If we draw a comparison between table tennis in Sweden and England, we can see that although Sweden has started on the downward cycle, it is by no means so far down the curve as England and there are still ways back to the top. The great players are still there, still winning titles at the highest level, but for how much longer, two years or three? It can be very important how their expertise is used when they retire. The extended club structure in Sweden, some 900 clubs with from only several players to several hundreds, gives immense depth in standard, which you see in the leagues and tournaments. This club system provides strong support to the players in terms of a social structure, older players, advice and corner-men; there is a wealth of experience and guidance to call on.

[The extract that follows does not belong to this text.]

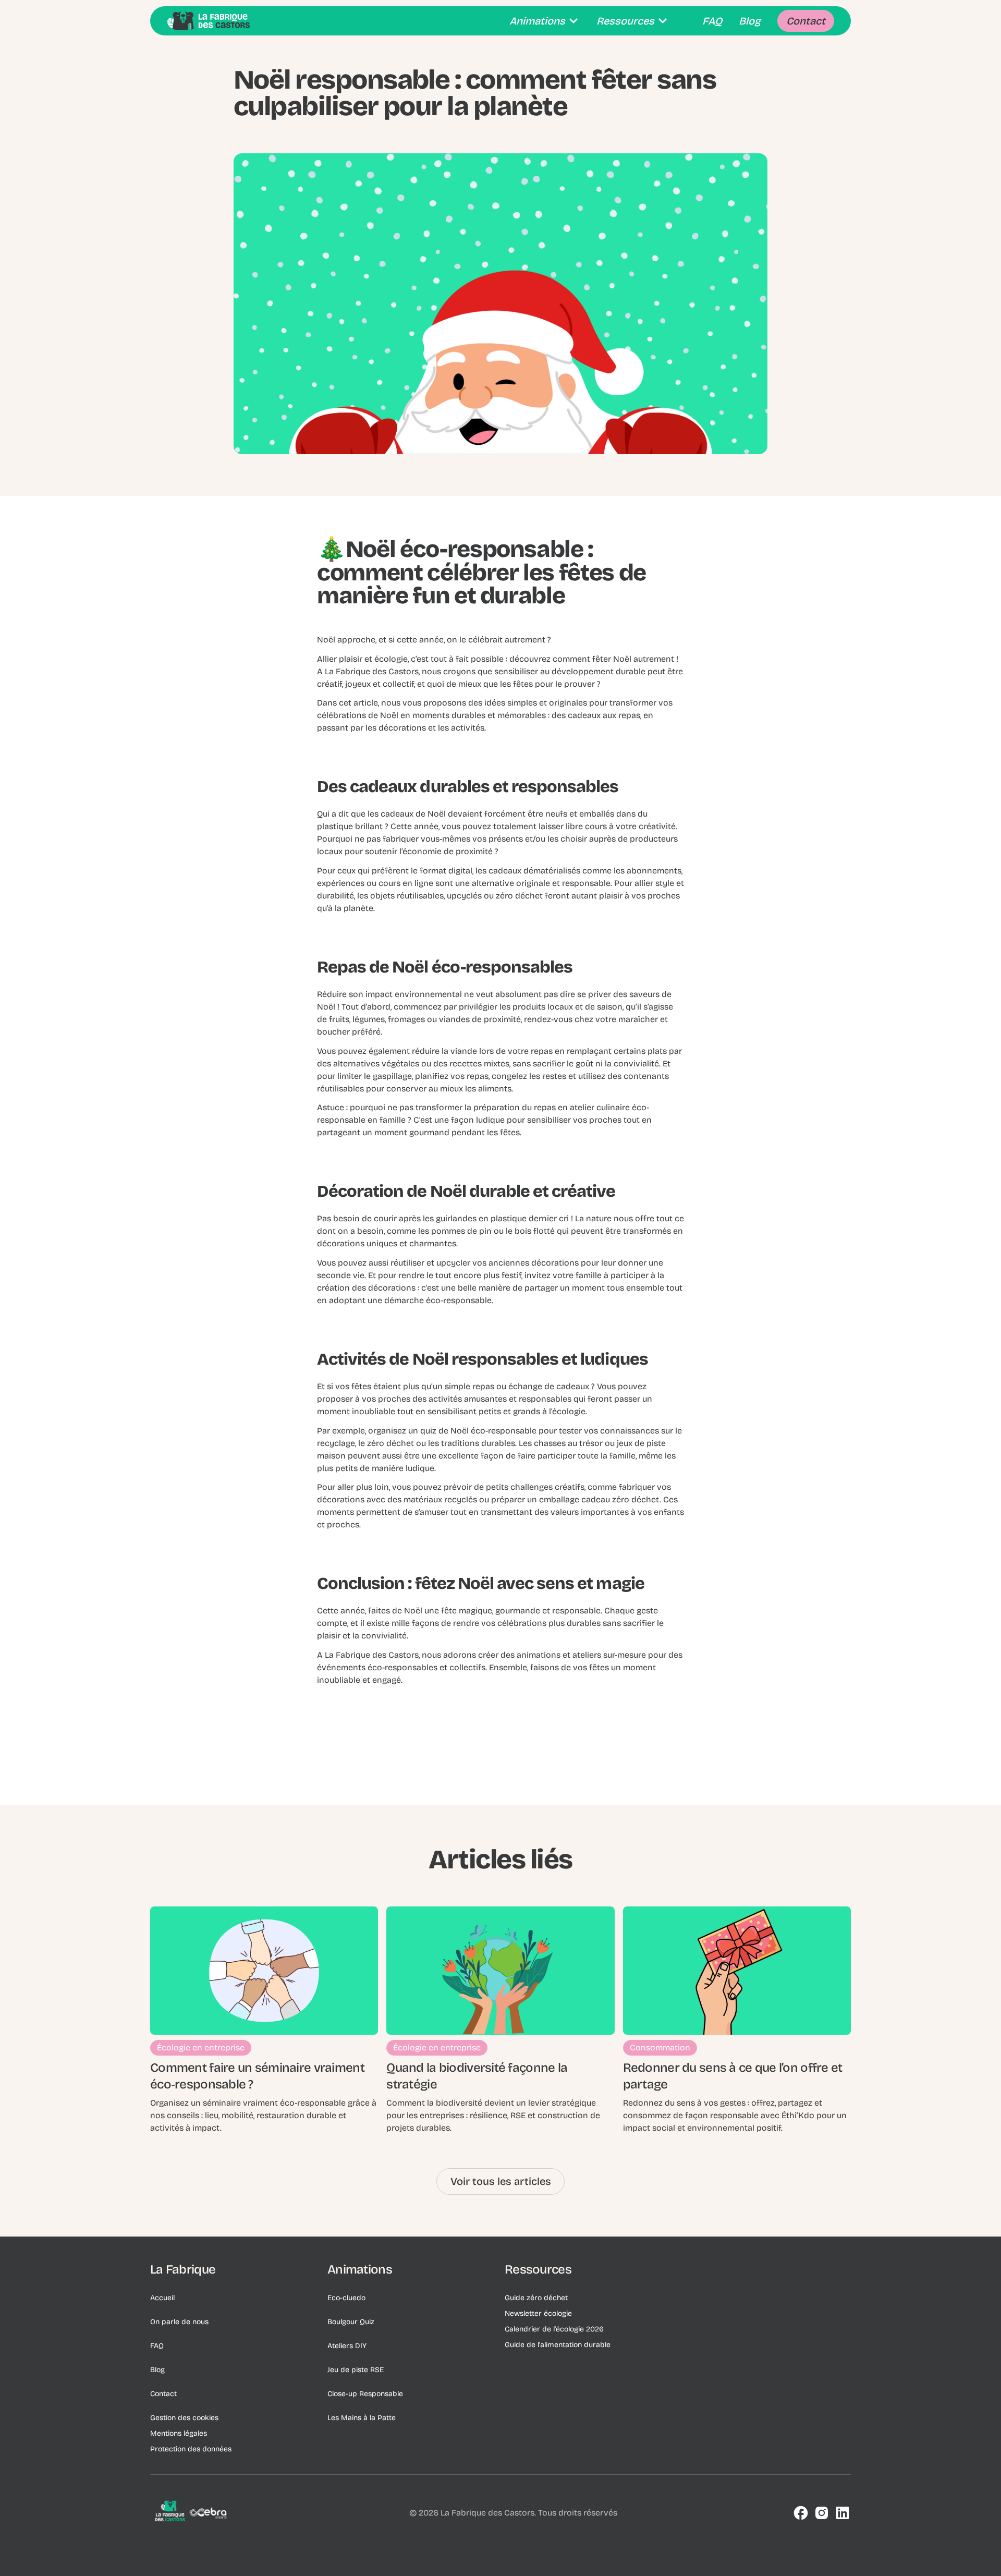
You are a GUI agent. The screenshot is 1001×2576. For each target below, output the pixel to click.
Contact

But time and tide wait for no man, or country — the world moves on. It is not enough to drift or to live on past achievements. Even a country with Sweden’s reputation and history of success must look to the future and organize and plan. Achievements in the European Junior Championships, especially in the girls, have hardly been encouraging for the future. The lack of coaching structure, the failure of younger players to emerge to assume the mantle of greatness and the stark realities of sponsorship (if you can’t attract sponsors after winning the World and European men’s team events, just when can you?) do not augur well for the future. However, back in the early ‘80’s a group of proud young men got together and laid a base for achievements that rocked the table tennis world. It’s been done before, perhaps it can be done again!